## EXERCISE:
Every line in the data below from the one containing "Click the code minimap preview" down to the one containing "1568x760 pixels.", both included, must be retyped exactly; no other line is to appear.

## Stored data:
- - -
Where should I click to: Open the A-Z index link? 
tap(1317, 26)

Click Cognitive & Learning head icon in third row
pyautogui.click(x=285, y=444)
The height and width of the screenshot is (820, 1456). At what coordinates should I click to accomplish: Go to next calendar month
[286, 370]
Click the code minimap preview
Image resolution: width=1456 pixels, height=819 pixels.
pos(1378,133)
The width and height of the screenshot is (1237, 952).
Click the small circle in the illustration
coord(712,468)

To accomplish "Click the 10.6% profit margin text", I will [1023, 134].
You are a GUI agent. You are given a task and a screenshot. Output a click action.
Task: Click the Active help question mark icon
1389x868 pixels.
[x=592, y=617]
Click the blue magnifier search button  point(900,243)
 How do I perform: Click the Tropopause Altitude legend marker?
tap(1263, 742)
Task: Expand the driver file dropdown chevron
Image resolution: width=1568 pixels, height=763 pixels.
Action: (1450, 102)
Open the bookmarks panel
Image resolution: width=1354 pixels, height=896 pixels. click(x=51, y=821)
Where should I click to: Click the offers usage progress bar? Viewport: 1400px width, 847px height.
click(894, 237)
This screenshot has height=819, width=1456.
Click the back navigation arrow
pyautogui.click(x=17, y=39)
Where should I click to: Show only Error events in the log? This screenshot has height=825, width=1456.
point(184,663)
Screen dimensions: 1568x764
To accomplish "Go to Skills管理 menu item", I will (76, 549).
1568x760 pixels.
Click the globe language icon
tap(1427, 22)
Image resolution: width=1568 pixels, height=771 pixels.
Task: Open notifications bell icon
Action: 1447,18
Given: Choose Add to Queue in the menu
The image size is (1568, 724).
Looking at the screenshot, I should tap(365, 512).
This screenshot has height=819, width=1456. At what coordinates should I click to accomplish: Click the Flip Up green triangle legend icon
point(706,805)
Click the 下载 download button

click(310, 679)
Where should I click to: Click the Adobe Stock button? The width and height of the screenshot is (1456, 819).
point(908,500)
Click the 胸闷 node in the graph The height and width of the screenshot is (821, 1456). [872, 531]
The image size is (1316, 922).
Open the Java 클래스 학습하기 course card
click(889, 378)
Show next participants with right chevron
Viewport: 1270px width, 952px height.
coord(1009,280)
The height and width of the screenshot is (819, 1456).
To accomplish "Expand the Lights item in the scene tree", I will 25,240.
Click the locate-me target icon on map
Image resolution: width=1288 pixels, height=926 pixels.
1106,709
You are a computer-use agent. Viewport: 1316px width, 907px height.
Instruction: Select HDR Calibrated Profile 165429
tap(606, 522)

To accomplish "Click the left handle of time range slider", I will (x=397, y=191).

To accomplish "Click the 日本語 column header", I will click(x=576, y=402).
- - -
## THE COMPLETED TASK:
Click the code minimap preview
Image resolution: width=1456 pixels, height=819 pixels.
pos(1378,133)
The width and height of the screenshot is (1237, 952).
Click the small circle in the illustration
coord(712,468)

To accomplish "Click the 10.6% profit margin text", I will [1023, 134].
You are a GUI agent. You are given a task and a screenshot. Output a click action.
Task: Click the Active help question mark icon
1389x868 pixels.
[x=592, y=617]
Click the blue magnifier search button  point(900,243)
 How do I perform: Click the Tropopause Altitude legend marker?
tap(1263, 742)
Task: Expand the driver file dropdown chevron
Image resolution: width=1568 pixels, height=763 pixels.
Action: (1450, 102)
Open the bookmarks panel
Image resolution: width=1354 pixels, height=896 pixels. click(x=51, y=821)
Where should I click to: Click the offers usage progress bar? Viewport: 1400px width, 847px height.
click(894, 237)
This screenshot has height=819, width=1456.
Click the back navigation arrow
pyautogui.click(x=17, y=39)
Where should I click to: Show only Error events in the log? This screenshot has height=825, width=1456.
point(184,663)
Screen dimensions: 1568x764
To accomplish "Go to Skills管理 menu item", I will (76, 549).
1568x760 pixels.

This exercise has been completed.